←back to thread

257 points ColinWright | 1 comments | | HN request time: 0.234s | source
Show context
OhMeadhbh ◴[] No.45775001[source]
I blame modern CS programs that don't teach kids about parsing. The last time I looked at some scraping code, the dev was using regexes to "parse" html to find various references.

Maybe that's a way to defend against bots that ignore robots.txt, include a reference to a Honeypot HTML file with garbage text, but include the link to it in a comment.

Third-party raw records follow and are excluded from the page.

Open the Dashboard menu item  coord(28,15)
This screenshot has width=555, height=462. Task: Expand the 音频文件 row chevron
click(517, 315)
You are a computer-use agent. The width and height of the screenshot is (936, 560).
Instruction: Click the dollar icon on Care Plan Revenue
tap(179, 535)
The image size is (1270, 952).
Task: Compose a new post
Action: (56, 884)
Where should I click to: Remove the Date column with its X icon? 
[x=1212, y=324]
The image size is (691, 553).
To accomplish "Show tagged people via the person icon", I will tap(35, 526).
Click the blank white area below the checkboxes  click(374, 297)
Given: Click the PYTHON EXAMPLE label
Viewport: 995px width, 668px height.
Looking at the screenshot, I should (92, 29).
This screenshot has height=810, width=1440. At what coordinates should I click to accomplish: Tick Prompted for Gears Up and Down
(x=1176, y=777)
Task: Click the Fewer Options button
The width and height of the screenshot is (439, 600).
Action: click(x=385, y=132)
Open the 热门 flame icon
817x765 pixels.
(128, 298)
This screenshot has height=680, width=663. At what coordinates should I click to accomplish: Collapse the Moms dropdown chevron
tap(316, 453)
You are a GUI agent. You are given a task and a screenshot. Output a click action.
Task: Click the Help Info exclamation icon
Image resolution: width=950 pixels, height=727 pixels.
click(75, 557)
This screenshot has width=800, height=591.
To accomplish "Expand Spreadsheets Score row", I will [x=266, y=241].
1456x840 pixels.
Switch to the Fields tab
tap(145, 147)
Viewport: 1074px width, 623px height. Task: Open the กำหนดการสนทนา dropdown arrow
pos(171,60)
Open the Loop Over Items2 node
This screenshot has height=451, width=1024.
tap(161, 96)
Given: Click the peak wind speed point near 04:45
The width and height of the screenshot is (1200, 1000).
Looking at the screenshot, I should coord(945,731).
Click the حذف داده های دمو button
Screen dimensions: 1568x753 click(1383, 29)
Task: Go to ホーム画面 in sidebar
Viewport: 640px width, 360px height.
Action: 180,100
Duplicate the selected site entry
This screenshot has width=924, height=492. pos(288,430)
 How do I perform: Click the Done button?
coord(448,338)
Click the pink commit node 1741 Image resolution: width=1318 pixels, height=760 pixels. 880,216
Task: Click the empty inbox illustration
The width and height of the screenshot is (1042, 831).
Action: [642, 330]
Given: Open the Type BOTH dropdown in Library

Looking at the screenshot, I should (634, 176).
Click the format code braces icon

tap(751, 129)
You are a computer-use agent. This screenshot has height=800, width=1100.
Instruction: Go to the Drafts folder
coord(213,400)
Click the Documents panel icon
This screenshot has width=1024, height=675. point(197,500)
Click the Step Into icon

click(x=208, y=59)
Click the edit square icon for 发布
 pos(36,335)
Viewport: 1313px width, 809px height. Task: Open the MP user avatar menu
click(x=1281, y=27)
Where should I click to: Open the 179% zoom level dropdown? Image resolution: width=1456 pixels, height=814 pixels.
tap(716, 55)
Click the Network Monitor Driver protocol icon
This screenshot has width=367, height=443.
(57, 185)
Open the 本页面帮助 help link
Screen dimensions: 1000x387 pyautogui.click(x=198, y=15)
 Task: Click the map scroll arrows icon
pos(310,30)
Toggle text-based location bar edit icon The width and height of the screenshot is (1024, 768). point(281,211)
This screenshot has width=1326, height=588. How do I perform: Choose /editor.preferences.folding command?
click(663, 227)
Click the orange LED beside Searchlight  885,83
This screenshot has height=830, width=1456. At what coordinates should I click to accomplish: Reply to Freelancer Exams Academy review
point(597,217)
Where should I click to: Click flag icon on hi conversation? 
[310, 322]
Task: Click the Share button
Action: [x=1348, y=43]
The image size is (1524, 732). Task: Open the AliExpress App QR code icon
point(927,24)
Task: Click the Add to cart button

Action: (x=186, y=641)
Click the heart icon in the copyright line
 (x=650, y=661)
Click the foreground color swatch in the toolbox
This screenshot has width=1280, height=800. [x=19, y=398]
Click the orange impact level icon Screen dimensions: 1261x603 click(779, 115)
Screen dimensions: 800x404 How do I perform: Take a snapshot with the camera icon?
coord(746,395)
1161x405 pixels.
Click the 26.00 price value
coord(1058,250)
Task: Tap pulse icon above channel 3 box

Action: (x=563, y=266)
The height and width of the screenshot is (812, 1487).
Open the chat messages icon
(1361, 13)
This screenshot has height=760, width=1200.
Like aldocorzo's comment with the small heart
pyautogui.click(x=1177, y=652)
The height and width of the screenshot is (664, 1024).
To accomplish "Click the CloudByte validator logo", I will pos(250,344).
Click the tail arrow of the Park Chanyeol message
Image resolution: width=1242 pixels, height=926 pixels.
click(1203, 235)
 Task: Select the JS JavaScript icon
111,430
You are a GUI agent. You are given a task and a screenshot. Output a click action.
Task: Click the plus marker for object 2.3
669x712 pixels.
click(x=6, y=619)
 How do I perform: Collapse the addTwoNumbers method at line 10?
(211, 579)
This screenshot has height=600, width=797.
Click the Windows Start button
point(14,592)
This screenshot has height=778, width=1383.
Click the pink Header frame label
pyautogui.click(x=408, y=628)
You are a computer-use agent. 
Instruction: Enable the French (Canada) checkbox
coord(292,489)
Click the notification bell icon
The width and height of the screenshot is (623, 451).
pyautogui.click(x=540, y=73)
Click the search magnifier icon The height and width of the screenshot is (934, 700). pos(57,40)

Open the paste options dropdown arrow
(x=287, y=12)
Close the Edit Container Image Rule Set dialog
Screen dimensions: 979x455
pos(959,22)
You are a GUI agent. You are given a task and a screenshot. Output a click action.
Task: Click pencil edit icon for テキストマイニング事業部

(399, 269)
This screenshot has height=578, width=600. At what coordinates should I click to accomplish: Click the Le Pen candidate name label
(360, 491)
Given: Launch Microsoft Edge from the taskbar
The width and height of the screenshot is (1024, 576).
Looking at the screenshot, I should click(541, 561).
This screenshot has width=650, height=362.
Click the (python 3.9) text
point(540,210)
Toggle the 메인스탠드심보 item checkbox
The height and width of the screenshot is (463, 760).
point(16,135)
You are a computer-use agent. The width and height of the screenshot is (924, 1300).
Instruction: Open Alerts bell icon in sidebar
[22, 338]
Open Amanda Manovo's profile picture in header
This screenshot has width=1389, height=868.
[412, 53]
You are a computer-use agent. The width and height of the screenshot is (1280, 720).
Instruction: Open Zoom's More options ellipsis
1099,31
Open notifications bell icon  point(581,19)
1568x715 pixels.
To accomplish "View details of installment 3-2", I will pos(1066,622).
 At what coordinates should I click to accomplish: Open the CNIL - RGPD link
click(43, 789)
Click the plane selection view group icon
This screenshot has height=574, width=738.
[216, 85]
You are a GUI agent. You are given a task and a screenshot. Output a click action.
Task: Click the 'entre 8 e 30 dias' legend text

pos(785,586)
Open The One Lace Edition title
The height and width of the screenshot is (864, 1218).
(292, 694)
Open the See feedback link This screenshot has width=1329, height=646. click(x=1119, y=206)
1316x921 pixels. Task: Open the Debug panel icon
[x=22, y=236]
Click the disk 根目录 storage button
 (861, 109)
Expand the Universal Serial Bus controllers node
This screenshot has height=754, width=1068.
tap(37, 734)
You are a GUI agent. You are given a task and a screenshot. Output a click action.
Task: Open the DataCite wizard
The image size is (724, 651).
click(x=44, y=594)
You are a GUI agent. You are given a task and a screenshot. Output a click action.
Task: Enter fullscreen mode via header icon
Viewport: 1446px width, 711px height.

replies(5): >>45775128 #>>45775617 #>>45776644 #>>45776976 #>>45780383 #
1. mrweasel ◴[] No.45780383[source]
You don't need to teach parsing, that won't help much any way. We need to teach people to be good netizen again. I'd argue that it was always viewed as reasonable to scrape content, as long as you didn't misrepresent content as your own and if you scraped responsibly, backing of if the server started to slow down, or simply not crawling to fast to begin with.

Currently we have at least three problems:

1) Companies have no issue with not providing sources and not linking back.

2) There are too many scrapers, even if they behaved, some site would struggle to handle all of them.

3) Srapers go full throttle 24/7, expecting the sites to rate-limit them if they are going to fast. Hammer a site into the ground, just wait until it's back and hammer it again, grabbing what you can before it crashes once more.

There's no longer a sense of the internet being for all of us and that we need to make room for each other. Website / human generated content exists as a resource to be strip mined.